Война хотя и является очень интересной формой борьбы, но ни в коем случае не единственной имеющей значение в жизни рода человеческого. Мир полон борьбы в самых разных ее видах, от больших и громадных до малых и мельчайших. Однако понятие борьбы надо расширить так, чтобы это соответствовало природе. Борьба возникает всегда, когда нечто живое хочет достигнуть своей цели, преодолевая сопротивление.
Со словами связаны определенные мыслительные процессы, и если кто-то хочет высказать новые мысли, он должен сформировать новые слова. Таким образом, можно допустить, что борьба для нас – это действо (Machee), и в этом смысле «живет» все то, что может развиваться и размножаться, например, животное, растение, раса, нация, клетка, орган, язык, чувства, идея и еще тысячи разных других вещей.
И вот тут возникает целый ряд вопросов. Что значит хотеть? И что такое цель? и т. д. и т. п. Здесь мы не намерены вдаваться в эти подробности. Возможно, однажды появится философ, который исследует эту проблему, выстроит строгую теорию действа.
В данной работе такая задача не ставится. Автору лишь хочется поделиться размышлениями, полезными для жизни. И этой цели он хочет достичь, затратив минимум средств.
Стратегию действа здесь следует понимать как совокупность всех рассуждений, способствующих объяснению или предвидению событий, связанных с действом. Тактика это стратегия отдельного эпизода действа.
Борьба для нас – это действо, и в этом смысле «живет» все то, что может развиваться и размножаться, например, животное, растение, раса, нация, клетка, орган, язык, чувства, идея и еще тысячи разных других вещей.

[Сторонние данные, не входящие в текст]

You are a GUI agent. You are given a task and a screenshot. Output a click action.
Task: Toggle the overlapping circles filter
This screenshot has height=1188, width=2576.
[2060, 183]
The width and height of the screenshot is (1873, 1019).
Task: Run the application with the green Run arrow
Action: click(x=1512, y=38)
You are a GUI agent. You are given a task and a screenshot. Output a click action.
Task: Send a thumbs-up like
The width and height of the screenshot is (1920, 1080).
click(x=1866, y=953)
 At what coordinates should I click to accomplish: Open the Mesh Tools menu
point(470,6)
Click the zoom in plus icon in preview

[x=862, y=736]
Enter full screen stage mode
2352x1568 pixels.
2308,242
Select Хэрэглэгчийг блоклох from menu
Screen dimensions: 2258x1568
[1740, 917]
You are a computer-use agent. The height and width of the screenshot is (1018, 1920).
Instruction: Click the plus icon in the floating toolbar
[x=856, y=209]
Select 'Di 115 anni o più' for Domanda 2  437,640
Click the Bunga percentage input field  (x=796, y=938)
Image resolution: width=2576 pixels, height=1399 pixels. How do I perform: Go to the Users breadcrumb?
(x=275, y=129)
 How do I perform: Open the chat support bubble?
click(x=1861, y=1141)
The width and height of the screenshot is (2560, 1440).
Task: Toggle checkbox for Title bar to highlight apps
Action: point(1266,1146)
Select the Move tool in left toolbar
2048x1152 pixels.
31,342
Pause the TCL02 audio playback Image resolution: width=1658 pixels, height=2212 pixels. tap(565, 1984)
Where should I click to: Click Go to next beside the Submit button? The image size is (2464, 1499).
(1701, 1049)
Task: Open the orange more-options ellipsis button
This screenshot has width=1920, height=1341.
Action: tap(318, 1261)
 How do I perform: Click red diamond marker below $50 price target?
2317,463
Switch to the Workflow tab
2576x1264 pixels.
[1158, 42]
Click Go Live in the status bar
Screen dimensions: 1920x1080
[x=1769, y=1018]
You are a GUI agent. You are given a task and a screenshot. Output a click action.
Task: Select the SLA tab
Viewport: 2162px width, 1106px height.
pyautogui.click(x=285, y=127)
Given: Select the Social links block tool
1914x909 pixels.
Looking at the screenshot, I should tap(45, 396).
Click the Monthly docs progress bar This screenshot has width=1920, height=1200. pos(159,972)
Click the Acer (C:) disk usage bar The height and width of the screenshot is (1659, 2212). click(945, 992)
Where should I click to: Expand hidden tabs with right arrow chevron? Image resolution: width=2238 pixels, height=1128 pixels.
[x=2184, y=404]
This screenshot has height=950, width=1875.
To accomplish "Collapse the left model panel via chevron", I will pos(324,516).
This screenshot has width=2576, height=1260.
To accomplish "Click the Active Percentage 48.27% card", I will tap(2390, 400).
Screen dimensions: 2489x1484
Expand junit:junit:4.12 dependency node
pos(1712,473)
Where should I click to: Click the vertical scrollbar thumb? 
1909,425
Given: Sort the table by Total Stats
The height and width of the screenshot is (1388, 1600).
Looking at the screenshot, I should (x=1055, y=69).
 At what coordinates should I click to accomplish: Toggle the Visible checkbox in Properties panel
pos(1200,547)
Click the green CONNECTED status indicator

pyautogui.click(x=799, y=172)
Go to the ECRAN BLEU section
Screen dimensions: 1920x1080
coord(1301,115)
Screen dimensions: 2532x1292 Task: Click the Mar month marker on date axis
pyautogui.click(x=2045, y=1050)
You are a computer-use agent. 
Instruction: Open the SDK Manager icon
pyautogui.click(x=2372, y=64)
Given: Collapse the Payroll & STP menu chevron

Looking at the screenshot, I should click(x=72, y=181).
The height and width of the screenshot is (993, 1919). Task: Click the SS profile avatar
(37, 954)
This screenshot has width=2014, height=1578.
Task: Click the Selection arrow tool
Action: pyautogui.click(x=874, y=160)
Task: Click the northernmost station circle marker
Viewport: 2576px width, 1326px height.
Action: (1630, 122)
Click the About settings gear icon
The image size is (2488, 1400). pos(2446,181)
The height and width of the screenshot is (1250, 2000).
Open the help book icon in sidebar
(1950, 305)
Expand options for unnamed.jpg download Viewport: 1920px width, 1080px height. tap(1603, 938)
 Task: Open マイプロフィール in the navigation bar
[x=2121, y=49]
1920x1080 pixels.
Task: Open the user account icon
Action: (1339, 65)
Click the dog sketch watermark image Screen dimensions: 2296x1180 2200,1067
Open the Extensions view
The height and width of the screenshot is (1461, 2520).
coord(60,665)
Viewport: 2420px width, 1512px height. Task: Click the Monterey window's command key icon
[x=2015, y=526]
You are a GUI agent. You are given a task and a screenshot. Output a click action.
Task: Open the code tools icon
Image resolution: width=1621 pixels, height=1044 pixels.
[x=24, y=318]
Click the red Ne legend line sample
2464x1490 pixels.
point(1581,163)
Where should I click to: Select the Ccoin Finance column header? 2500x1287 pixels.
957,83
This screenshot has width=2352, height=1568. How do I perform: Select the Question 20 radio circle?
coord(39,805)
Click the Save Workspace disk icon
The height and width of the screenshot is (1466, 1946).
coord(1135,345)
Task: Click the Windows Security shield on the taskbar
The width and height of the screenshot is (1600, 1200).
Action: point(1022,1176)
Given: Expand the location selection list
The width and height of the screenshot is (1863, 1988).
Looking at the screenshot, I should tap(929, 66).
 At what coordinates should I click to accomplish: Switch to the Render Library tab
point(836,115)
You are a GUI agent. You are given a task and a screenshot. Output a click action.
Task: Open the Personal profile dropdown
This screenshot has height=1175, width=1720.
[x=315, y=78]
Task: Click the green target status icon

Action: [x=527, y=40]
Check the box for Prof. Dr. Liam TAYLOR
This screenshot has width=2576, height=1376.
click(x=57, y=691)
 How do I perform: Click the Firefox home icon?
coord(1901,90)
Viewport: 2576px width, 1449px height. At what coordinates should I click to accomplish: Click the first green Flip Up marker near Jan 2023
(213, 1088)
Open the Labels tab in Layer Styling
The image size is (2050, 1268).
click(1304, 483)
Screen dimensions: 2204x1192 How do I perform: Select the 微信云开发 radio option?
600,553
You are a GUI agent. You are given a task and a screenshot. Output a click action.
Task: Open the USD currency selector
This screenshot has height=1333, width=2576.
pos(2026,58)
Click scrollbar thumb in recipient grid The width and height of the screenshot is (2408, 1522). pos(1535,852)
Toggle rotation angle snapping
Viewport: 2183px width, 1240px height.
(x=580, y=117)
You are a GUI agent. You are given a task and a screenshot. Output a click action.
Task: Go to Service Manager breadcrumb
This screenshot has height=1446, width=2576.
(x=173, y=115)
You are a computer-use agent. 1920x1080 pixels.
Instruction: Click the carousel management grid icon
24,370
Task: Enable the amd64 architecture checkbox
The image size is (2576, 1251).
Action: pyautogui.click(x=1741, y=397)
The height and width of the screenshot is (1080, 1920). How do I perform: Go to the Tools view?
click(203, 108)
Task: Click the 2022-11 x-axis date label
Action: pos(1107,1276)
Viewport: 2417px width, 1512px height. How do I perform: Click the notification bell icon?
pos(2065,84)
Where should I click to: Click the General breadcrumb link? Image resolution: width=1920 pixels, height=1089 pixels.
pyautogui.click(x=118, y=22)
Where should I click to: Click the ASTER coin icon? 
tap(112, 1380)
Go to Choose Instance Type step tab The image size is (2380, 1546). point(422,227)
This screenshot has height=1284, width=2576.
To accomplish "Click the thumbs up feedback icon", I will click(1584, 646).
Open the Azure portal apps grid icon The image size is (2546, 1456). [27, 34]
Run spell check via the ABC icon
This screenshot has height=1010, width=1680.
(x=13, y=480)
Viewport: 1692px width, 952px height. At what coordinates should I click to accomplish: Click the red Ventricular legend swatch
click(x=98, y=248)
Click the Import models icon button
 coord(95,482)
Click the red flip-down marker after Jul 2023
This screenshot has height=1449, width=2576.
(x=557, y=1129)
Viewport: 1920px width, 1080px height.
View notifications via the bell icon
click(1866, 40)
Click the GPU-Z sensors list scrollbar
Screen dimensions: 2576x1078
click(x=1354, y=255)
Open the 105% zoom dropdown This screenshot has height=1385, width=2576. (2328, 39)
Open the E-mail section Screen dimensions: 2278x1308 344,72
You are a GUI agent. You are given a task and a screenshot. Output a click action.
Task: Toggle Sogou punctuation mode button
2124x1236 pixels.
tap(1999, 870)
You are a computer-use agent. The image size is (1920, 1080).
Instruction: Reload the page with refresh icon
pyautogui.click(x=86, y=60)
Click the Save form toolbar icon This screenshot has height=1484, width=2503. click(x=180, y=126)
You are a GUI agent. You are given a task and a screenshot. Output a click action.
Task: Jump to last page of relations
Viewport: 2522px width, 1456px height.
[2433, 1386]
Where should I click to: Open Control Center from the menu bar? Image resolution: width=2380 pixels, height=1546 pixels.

В каждом действе есть центры воздействия, на войне это солдаты, винтовки, пушки, сабли, корабли и т. д. Назовем их стратами действа. Каждая страта оказывает различные воздействия и является многократной. Давайте назовем единицу каждого воздействия йонтом. Таким образом, воздействие страты – это комбинация различных йонтов.
Страты действуют и двигаются в окружении, которое присуще действу. Это окружение мы можем представить себе как пространство, хотя оно не всегда обладает качествами пространства. Назовем его «полем» действа. Поле оказывает большое влияние на действо, однако страты не могут воздействовать на поле. В пространстве поле действа представляет собой не зависящие от воли борцов обстоятельства, то есть их окружение.
Первое и самое значительное возражение, которое можно выдвинуть против попытки создать теорию действа, это бесконечное многообразие и неопределенность всех действ. Достаточно рассмотреть шахматную партию, чтобы доказать, как разнообразно может развиваться действо из заданного исходного положения. Легко поверить, что в этом многообразии невозможно уловить закономерность.
Но это, однако, заблуждение. Уже при обычной игре в шахматы видно, что выбор целесообразных ходов чрезвычайно ограничен. В игре мастеров это ограничение возможностей еще заметнее, и чем дальше идет игра, тем сильнее становится ограничение выбора. В других действах ситуация сходная. Если пианист средних способностей играет для музыкально образованной публики, то ему кажется, что он сможет это сделать очень разнообразными способами. А для Розенталя или Падеревского будет существовать лишь один вид интерпретации. Чем выше искусство художника, тем меньше его свобода.